I am trying to understand if pointers do incur more CPU instructions/cycles when accessing data members through them as opposed to non-pointer-access.
That's a terrible test.
The complete assignment to x is this:
mov eax,dword ptr [rbx]
mov dword ptr [x],eax
(the compiler is allowed to re-order the instructions somewhat, and has).
The assignment to y (which the compiler has given the same address as x) is
mov eax,dword ptr [xstack]
mov dword ptr [x],eax
which is almost the same (read memory pointed to by register, write to the stack).
The first one would be more complicated except that the compiler kept xheap in register rbx after the call to new, so it doesn't need to re-load it.

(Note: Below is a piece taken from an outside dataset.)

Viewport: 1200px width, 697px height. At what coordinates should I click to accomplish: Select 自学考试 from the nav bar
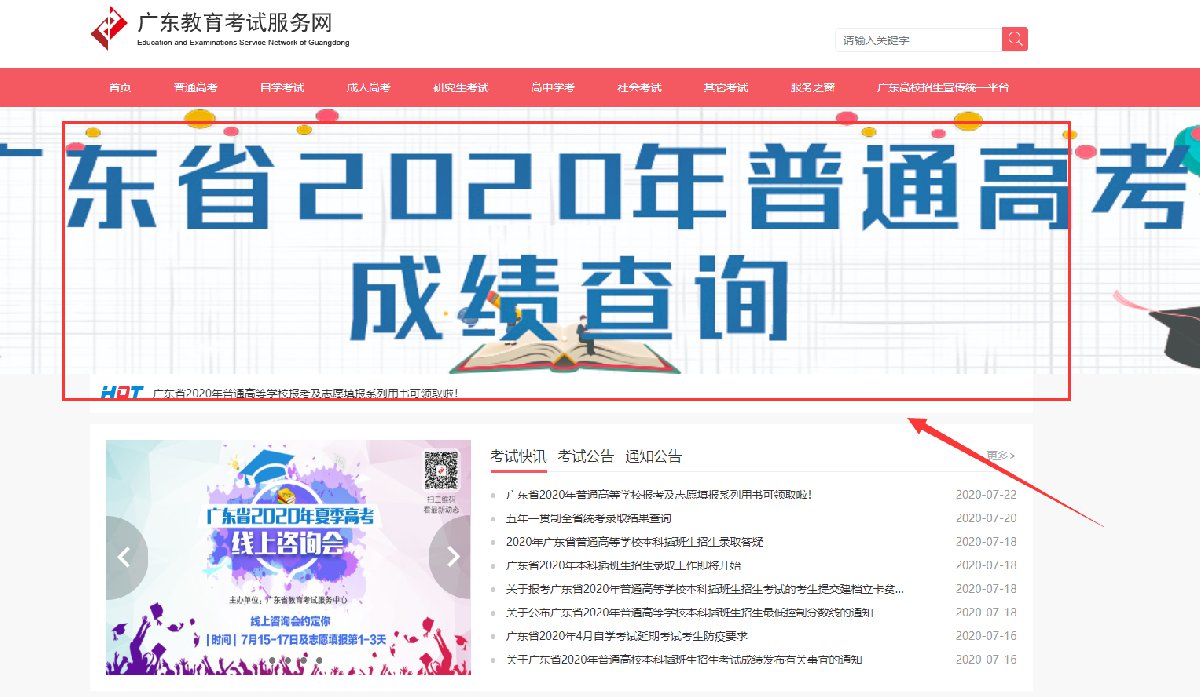coord(282,88)
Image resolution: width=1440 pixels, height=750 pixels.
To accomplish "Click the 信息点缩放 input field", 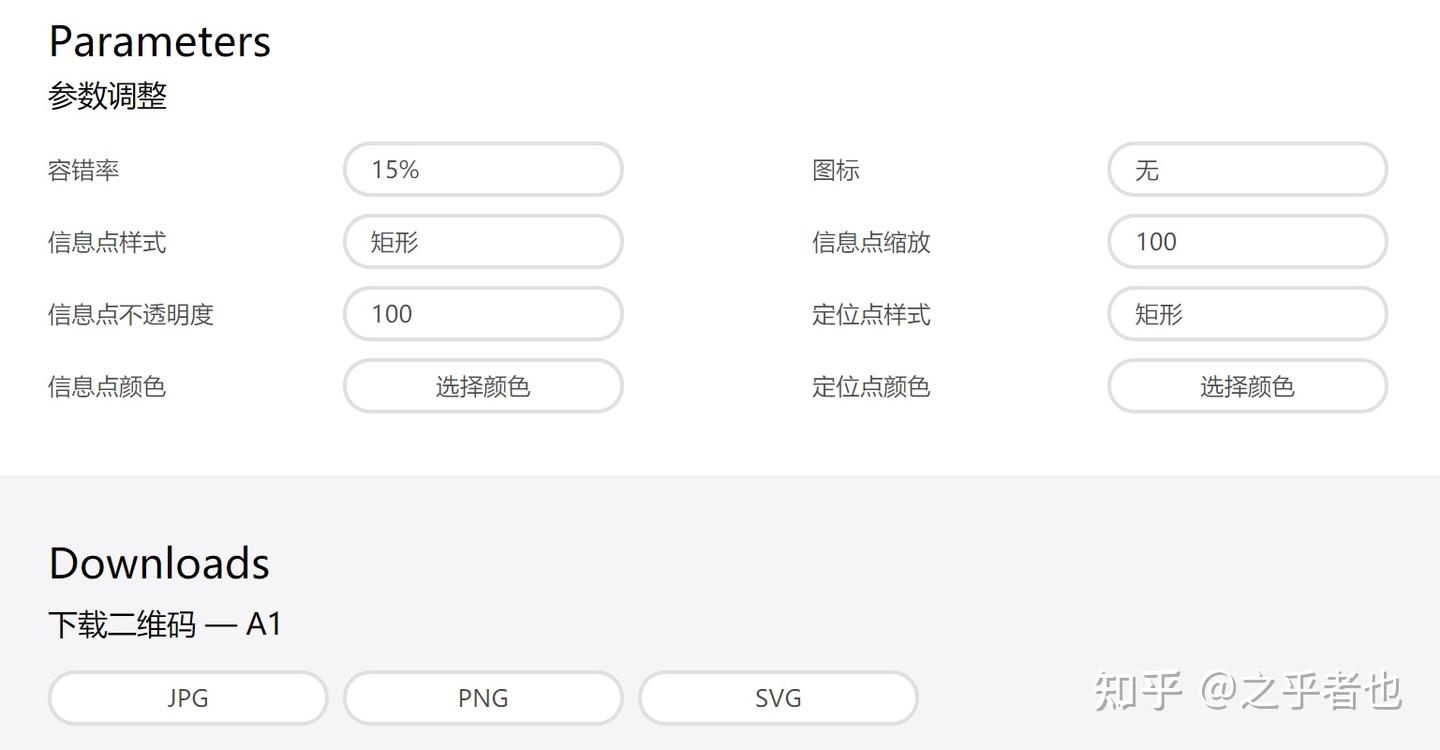I will tap(1246, 242).
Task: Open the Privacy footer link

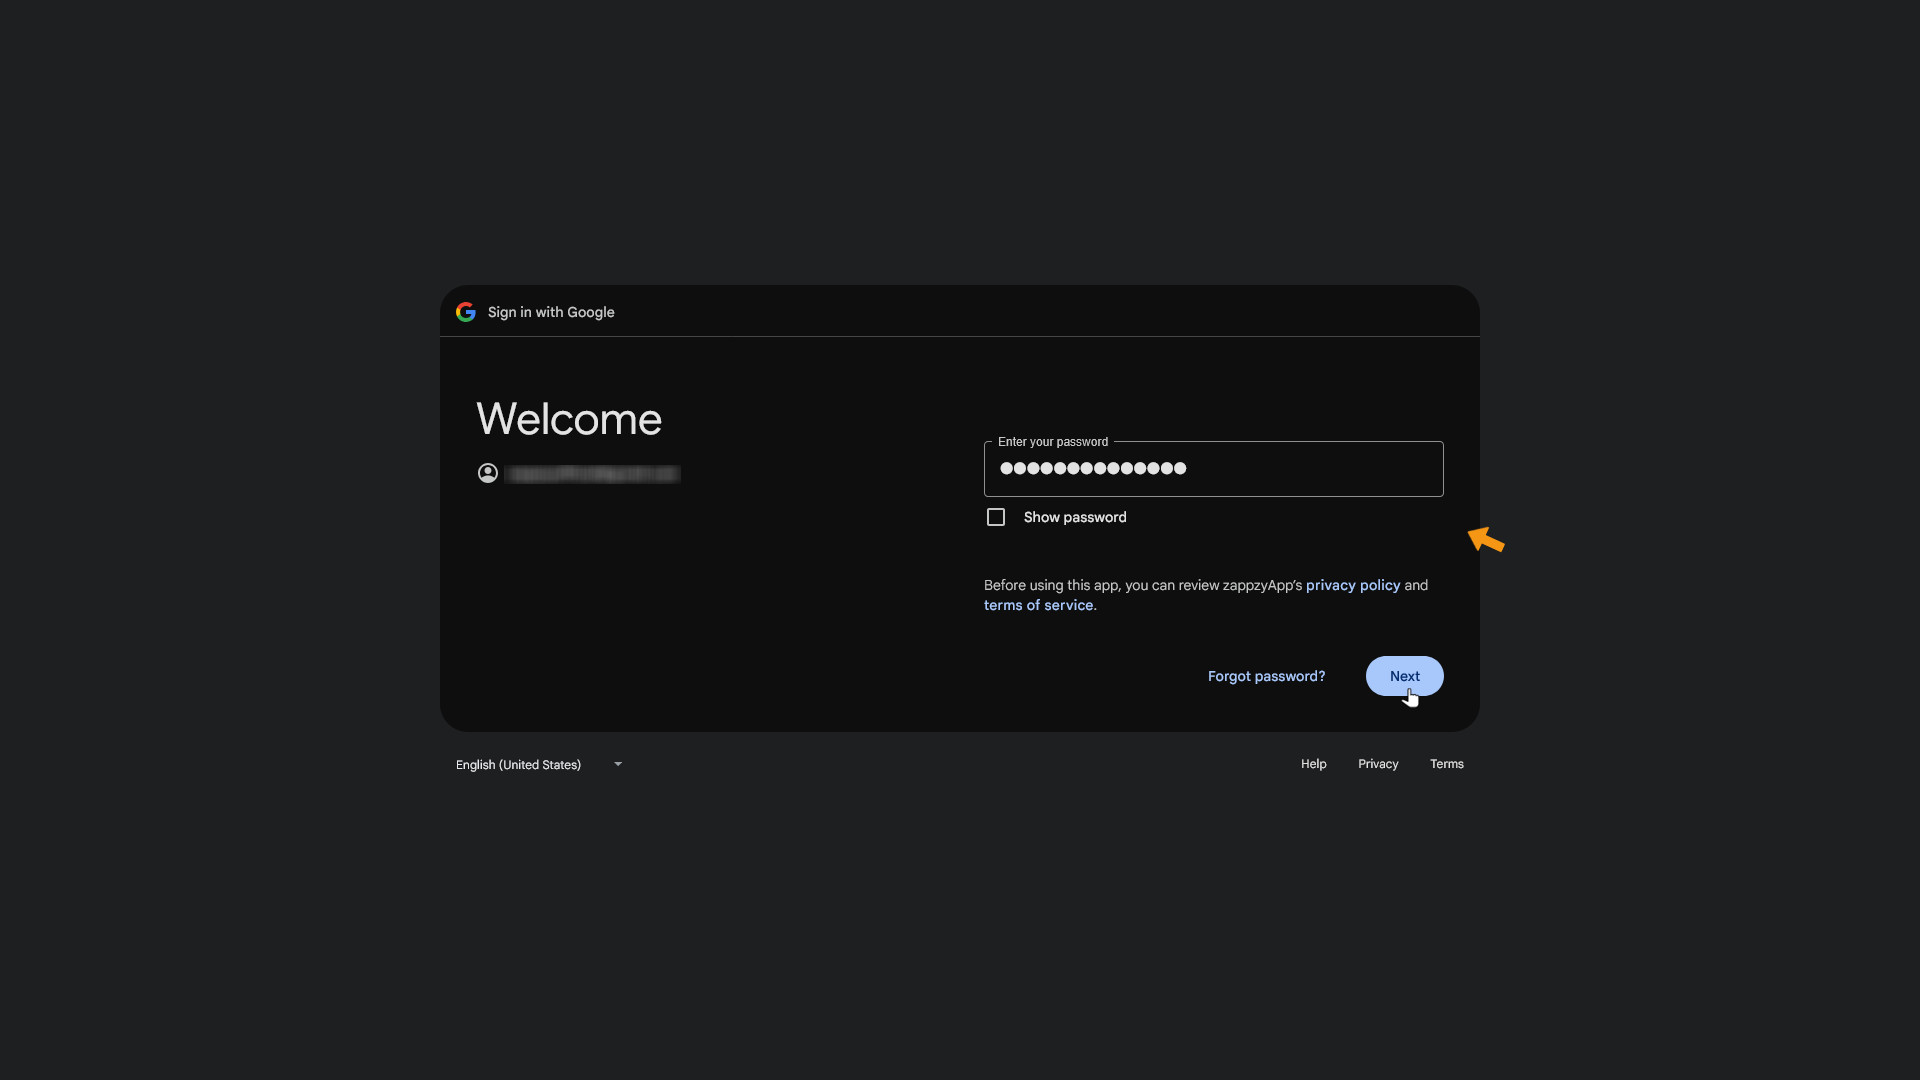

In either case I would be more worried about whether any of those accesses misses the L1 or L2 caches than about the precise instructions. (The processor doesn't even directly execute those instructions, they get converted internally to a different instruction set, and it may execute them in a different order.)
Accessing via a pointer instead of directly accessing from the stack costs you one extra indirection in the worst case (fetching the pointer). This is almost always irrelevant in itself; you need to look at your whole algorithm and how it works with the processor's caches and branch prediction logic.